Give the number of lines in the records below that include the word "Gambirasio", and add nothing to it.

[Supplied material — start]

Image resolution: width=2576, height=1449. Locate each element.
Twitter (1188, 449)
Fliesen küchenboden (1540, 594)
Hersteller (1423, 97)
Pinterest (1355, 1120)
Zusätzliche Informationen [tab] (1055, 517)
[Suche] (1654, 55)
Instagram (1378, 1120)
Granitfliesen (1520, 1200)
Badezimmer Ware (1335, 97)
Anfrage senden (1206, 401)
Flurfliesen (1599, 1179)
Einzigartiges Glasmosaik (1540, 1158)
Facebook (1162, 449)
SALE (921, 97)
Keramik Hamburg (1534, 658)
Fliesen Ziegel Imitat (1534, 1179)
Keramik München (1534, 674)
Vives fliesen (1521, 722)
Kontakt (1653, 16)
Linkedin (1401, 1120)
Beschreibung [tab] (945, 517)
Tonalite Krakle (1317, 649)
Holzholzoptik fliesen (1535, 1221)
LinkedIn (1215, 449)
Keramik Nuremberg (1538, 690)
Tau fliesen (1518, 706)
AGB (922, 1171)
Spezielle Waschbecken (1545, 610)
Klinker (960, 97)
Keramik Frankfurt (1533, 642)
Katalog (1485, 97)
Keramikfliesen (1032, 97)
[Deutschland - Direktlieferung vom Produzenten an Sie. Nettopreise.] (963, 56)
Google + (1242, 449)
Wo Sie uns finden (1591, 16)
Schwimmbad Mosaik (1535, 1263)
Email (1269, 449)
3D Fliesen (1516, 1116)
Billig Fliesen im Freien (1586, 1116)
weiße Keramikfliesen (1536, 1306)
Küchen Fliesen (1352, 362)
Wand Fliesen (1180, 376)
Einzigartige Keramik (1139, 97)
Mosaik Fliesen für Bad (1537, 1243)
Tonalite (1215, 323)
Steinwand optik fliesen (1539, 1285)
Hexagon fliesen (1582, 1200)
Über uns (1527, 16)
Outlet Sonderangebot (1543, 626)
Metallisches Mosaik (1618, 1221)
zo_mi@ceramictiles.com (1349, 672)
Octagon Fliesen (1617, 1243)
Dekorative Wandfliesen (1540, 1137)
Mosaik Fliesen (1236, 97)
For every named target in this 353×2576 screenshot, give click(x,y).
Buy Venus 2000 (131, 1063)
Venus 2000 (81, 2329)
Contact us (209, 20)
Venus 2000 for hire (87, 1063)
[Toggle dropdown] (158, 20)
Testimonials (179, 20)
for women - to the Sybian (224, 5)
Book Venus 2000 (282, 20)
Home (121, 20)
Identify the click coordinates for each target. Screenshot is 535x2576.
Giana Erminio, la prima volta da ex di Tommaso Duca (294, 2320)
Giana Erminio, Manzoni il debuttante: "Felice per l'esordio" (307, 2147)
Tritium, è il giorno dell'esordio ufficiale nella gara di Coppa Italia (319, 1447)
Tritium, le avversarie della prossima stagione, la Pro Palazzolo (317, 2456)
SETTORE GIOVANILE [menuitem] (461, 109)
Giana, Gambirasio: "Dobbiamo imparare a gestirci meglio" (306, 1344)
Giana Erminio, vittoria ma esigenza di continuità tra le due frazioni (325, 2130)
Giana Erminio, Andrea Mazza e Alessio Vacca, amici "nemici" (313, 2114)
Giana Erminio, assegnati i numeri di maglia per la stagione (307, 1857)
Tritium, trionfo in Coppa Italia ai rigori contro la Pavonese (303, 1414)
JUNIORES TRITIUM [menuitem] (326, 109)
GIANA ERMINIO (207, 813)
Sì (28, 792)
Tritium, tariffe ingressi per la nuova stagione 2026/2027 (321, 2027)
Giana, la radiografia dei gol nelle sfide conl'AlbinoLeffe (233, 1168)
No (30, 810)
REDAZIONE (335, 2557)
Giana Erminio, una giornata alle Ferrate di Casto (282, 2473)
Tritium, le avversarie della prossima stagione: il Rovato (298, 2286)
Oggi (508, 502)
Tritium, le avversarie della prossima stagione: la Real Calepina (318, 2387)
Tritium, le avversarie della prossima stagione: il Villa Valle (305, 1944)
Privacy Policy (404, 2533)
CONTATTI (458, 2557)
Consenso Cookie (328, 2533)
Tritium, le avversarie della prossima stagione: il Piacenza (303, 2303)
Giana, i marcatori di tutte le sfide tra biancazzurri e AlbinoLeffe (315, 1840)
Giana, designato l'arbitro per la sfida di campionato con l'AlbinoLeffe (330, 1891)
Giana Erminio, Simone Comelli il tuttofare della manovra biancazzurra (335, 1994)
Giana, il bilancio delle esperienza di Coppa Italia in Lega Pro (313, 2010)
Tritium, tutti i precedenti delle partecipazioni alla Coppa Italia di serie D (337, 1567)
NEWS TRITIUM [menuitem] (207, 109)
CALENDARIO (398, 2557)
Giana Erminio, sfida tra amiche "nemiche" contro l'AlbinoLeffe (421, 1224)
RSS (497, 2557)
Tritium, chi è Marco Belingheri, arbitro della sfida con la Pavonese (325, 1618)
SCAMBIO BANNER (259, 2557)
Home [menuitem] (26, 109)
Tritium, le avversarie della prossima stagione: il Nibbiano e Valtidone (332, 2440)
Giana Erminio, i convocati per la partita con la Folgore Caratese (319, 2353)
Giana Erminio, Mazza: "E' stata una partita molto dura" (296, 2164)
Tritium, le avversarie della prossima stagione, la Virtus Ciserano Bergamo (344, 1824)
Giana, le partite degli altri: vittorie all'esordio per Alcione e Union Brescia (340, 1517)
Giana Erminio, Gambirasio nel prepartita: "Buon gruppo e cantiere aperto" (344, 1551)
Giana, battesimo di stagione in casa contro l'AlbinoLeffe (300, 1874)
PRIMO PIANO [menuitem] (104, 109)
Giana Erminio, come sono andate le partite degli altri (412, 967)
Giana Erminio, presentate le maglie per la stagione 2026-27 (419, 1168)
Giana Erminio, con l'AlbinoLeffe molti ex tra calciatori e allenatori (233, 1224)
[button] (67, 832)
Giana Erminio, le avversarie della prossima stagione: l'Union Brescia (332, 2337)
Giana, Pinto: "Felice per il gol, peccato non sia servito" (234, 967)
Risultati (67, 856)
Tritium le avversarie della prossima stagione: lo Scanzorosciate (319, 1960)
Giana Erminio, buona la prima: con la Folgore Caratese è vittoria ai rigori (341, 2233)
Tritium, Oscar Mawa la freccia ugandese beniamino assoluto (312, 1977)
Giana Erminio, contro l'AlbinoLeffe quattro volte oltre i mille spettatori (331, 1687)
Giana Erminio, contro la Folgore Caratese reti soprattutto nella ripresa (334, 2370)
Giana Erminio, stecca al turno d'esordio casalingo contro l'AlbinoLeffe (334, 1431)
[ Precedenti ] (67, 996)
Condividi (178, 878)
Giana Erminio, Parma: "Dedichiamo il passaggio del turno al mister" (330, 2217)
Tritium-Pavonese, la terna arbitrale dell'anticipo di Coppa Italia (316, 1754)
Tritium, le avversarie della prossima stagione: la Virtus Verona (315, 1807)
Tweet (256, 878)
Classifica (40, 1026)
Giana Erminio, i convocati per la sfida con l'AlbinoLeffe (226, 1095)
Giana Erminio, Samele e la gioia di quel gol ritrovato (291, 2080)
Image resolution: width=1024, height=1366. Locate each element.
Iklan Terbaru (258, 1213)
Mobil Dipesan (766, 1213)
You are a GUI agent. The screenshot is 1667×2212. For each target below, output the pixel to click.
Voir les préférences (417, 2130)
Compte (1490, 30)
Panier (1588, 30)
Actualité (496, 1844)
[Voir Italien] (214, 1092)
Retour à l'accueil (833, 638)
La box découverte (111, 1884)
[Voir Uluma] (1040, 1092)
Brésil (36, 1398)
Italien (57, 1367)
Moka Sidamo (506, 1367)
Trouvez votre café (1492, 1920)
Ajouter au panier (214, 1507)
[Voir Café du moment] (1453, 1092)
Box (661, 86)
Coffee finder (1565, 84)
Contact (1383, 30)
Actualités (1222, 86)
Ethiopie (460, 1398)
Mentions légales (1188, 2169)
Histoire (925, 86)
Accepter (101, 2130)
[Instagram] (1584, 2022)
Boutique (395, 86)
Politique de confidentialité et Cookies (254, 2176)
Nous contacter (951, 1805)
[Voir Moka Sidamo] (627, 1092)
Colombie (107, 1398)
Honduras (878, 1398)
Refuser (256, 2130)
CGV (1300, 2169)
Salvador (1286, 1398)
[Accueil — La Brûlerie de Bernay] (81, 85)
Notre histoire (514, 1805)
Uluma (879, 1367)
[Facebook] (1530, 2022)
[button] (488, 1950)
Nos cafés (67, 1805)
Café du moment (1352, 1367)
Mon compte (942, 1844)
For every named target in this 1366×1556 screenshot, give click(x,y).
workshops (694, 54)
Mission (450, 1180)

[Supplied material — finish]

• [Exercise solution] 2